Saved data entries:
================

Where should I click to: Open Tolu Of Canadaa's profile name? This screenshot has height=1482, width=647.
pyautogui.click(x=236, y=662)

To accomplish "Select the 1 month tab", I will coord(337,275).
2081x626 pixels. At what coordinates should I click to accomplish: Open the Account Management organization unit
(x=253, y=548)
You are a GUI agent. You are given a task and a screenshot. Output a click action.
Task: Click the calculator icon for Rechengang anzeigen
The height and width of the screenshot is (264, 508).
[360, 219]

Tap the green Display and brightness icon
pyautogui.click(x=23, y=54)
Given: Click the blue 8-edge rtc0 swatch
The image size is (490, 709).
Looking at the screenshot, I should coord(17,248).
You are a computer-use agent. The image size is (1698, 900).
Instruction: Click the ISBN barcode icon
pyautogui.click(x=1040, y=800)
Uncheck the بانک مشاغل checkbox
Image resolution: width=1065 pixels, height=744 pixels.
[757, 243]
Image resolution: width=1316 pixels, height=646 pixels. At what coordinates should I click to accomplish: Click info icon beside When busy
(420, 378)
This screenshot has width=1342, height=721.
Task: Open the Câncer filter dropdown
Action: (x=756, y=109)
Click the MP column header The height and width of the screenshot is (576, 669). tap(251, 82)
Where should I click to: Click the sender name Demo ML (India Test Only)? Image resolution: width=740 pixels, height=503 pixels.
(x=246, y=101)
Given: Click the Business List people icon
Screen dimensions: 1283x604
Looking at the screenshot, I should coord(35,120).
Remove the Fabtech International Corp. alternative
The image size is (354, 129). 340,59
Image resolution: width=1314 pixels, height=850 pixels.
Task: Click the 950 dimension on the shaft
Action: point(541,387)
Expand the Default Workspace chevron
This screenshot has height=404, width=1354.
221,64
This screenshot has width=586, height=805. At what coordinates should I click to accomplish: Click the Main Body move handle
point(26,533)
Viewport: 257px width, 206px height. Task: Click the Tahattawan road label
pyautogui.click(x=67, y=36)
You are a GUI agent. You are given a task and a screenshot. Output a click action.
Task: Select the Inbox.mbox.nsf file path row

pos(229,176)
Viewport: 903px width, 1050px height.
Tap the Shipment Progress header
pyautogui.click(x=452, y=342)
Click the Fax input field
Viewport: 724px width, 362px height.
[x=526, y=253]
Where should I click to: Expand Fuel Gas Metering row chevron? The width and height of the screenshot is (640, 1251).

================

YOUR INSTRUCTIONS:
Reproduce exactly the line that contains "Where should I click to: Click" together with each line after it to the end of the entries; include no other lines.

RESPONSE TO THE TASK:
Where should I click to: Click the sender name Demo ML (India Test Only)? Image resolution: width=740 pixels, height=503 pixels.
(x=246, y=101)
Given: Click the Business List people icon
Screen dimensions: 1283x604
Looking at the screenshot, I should coord(35,120).
Remove the Fabtech International Corp. alternative
The image size is (354, 129). 340,59
Image resolution: width=1314 pixels, height=850 pixels.
Task: Click the 950 dimension on the shaft
Action: point(541,387)
Expand the Default Workspace chevron
This screenshot has height=404, width=1354.
221,64
This screenshot has width=586, height=805. At what coordinates should I click to accomplish: Click the Main Body move handle
point(26,533)
Viewport: 257px width, 206px height. Task: Click the Tahattawan road label
pyautogui.click(x=67, y=36)
You are a GUI agent. You are given a task and a screenshot. Output a click action.
Task: Select the Inbox.mbox.nsf file path row

pos(229,176)
Viewport: 903px width, 1050px height.
Tap the Shipment Progress header
pyautogui.click(x=452, y=342)
Click the Fax input field
Viewport: 724px width, 362px height.
[x=526, y=253]
Where should I click to: Expand Fuel Gas Metering row chevron? The width and height of the screenshot is (640, 1251).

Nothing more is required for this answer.